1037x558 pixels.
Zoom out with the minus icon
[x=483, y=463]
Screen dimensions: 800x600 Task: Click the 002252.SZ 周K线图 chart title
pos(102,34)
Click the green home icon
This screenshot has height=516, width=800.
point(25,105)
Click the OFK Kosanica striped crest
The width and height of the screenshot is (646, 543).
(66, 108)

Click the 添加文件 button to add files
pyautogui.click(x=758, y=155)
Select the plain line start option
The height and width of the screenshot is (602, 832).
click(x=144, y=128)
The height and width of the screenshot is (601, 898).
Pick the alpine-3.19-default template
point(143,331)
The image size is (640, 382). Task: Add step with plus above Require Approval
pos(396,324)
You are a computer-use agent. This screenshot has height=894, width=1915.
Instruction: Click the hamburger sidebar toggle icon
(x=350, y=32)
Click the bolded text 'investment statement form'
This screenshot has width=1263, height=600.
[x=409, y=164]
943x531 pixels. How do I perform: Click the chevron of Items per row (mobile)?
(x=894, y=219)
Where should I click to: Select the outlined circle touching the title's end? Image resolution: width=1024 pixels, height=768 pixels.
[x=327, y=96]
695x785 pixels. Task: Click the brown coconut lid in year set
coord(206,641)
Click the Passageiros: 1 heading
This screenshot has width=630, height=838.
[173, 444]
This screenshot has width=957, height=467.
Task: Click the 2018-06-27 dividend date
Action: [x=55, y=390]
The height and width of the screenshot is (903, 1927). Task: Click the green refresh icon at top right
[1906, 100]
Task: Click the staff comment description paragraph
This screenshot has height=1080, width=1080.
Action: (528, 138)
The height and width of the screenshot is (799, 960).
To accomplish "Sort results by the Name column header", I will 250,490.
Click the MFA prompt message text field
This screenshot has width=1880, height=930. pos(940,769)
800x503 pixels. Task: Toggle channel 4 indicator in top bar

■ ■ ■

▶ **Exercise aim**
Can you retype all of the data above exactly, line for line?

▶ **Output**
1037x558 pixels.
Zoom out with the minus icon
[x=483, y=463]
Screen dimensions: 800x600 Task: Click the 002252.SZ 周K线图 chart title
pos(102,34)
Click the green home icon
This screenshot has height=516, width=800.
point(25,105)
Click the OFK Kosanica striped crest
The width and height of the screenshot is (646, 543).
(66, 108)

Click the 添加文件 button to add files
pyautogui.click(x=758, y=155)
Select the plain line start option
The height and width of the screenshot is (602, 832).
click(x=144, y=128)
The height and width of the screenshot is (601, 898).
Pick the alpine-3.19-default template
point(143,331)
The image size is (640, 382). Task: Add step with plus above Require Approval
pos(396,324)
You are a computer-use agent. This screenshot has height=894, width=1915.
Instruction: Click the hamburger sidebar toggle icon
(x=350, y=32)
Click the bolded text 'investment statement form'
This screenshot has width=1263, height=600.
[x=409, y=164]
943x531 pixels. How do I perform: Click the chevron of Items per row (mobile)?
(x=894, y=219)
Where should I click to: Select the outlined circle touching the title's end? Image resolution: width=1024 pixels, height=768 pixels.
[x=327, y=96]
695x785 pixels. Task: Click the brown coconut lid in year set
coord(206,641)
Click the Passageiros: 1 heading
This screenshot has width=630, height=838.
[173, 444]
This screenshot has width=957, height=467.
Task: Click the 2018-06-27 dividend date
Action: [x=55, y=390]
The height and width of the screenshot is (903, 1927). Task: Click the green refresh icon at top right
[1906, 100]
Task: Click the staff comment description paragraph
This screenshot has height=1080, width=1080.
Action: (528, 138)
The height and width of the screenshot is (799, 960).
To accomplish "Sort results by the Name column header", I will 250,490.
Click the MFA prompt message text field
This screenshot has width=1880, height=930. pos(940,769)
800x503 pixels. Task: Toggle channel 4 indicator in top bar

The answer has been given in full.